Both Claude Code and Claude Cowork support scheduling. In Claude Code, you can set up scheduled agents that run on a cron schedule, so /fact-check runs against your key posts every month and notifies you when something needs attention. In Cowork, you can do the same thing through built-in scheduled tasks from the GUI, no terminal required.
Either way, it’s the difference between “I should check those old posts” and getting a report telling you exactly what changed.
I’d say a reasonable cadence is monthly checks for comparison and pricing content (these go stale fastest) and quarterly for everything else. Don’t try to audit your entire archive at once. Start with the posts that drive the most traffic and work outward from there.
The ROI is real
I’ll keep this short because the numbers speak for themselves.
HubSpot ran an experiment updating old blog posts and saw a 106% increase in organic search traffic on those posts, with more than double the monthly leads.
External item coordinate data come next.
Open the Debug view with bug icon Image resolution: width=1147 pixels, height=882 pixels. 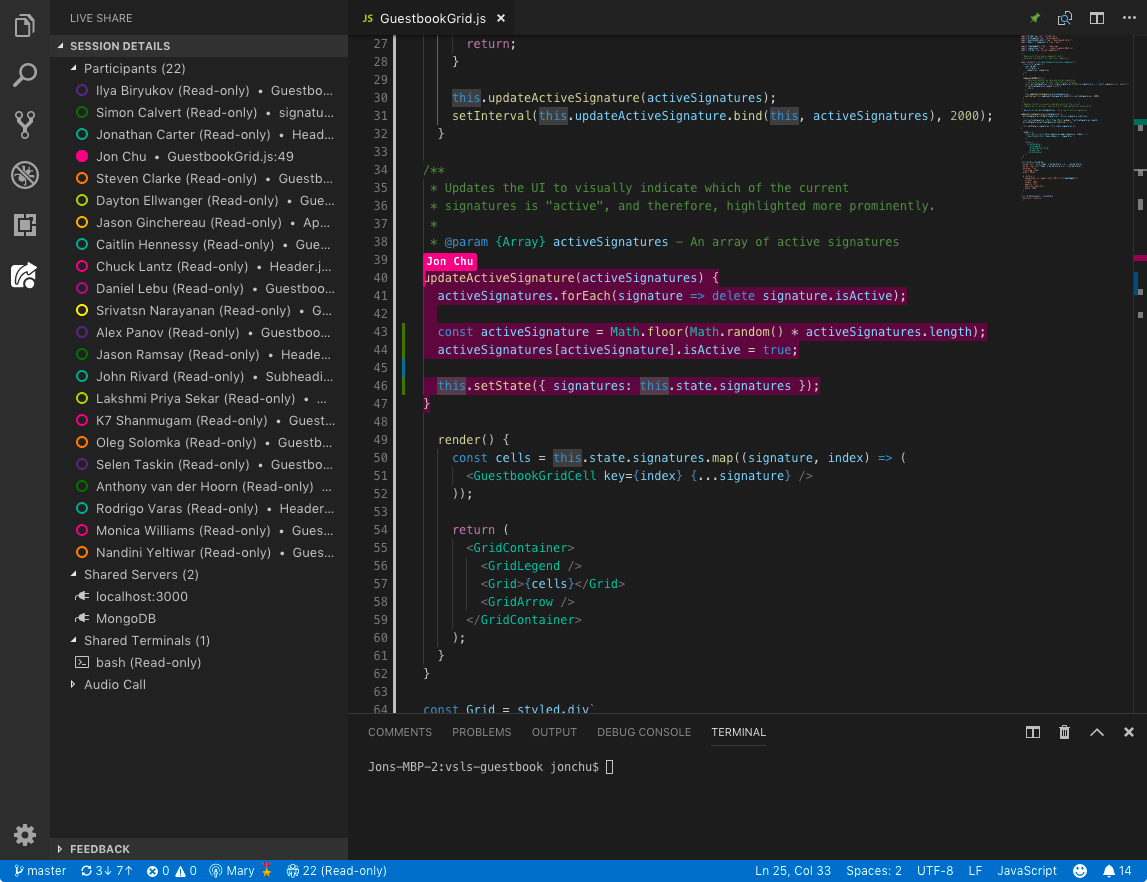pos(25,175)
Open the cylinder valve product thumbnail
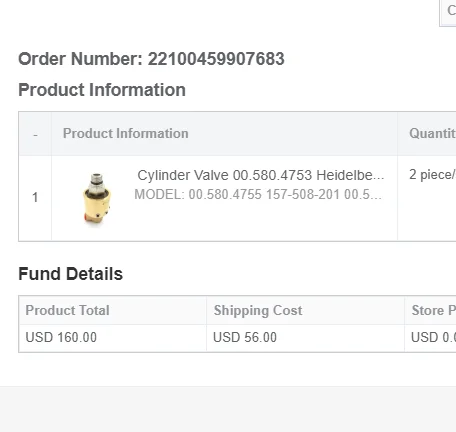 97,198
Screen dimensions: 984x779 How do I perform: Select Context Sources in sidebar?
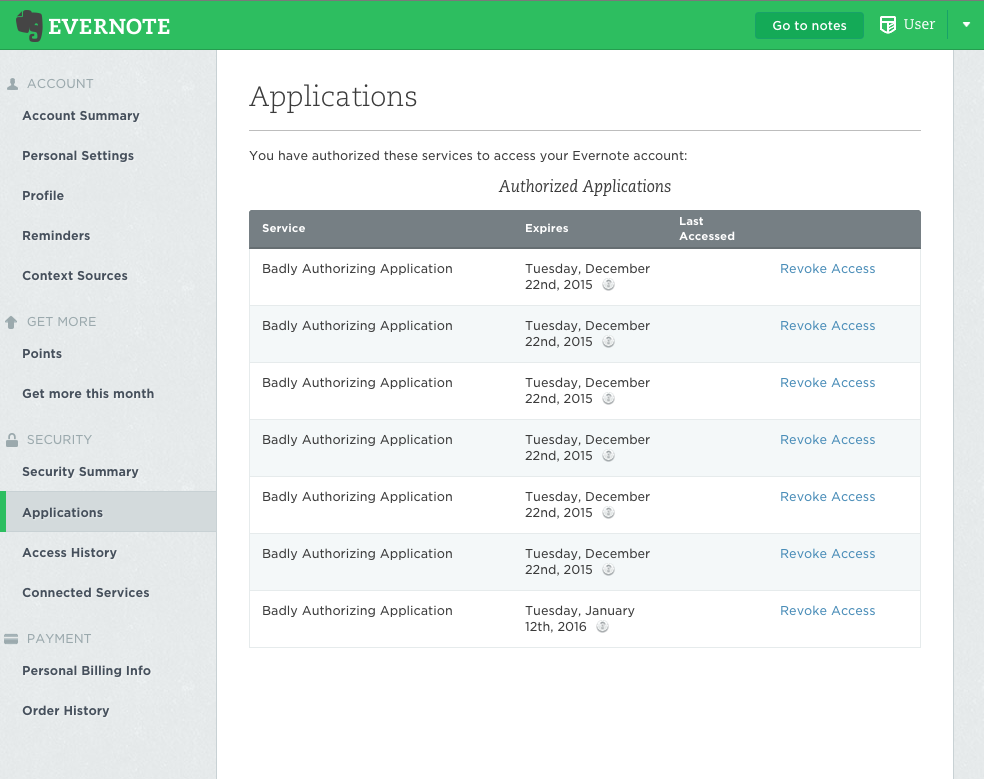[75, 276]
Shopify refreshed a single post that had decayed to about 3,000 monthly visitors and recovered it to over 35,000. Hunter.io saw a 500% increase over seven months after refreshing an email follow-up guide.
The other thing worth noting: refreshed content typically recovers in 2-4 weeks after re-indexing, compared to 3-6 months for a brand new post to gain traction. Updating what you already have is faster than starting from scratch.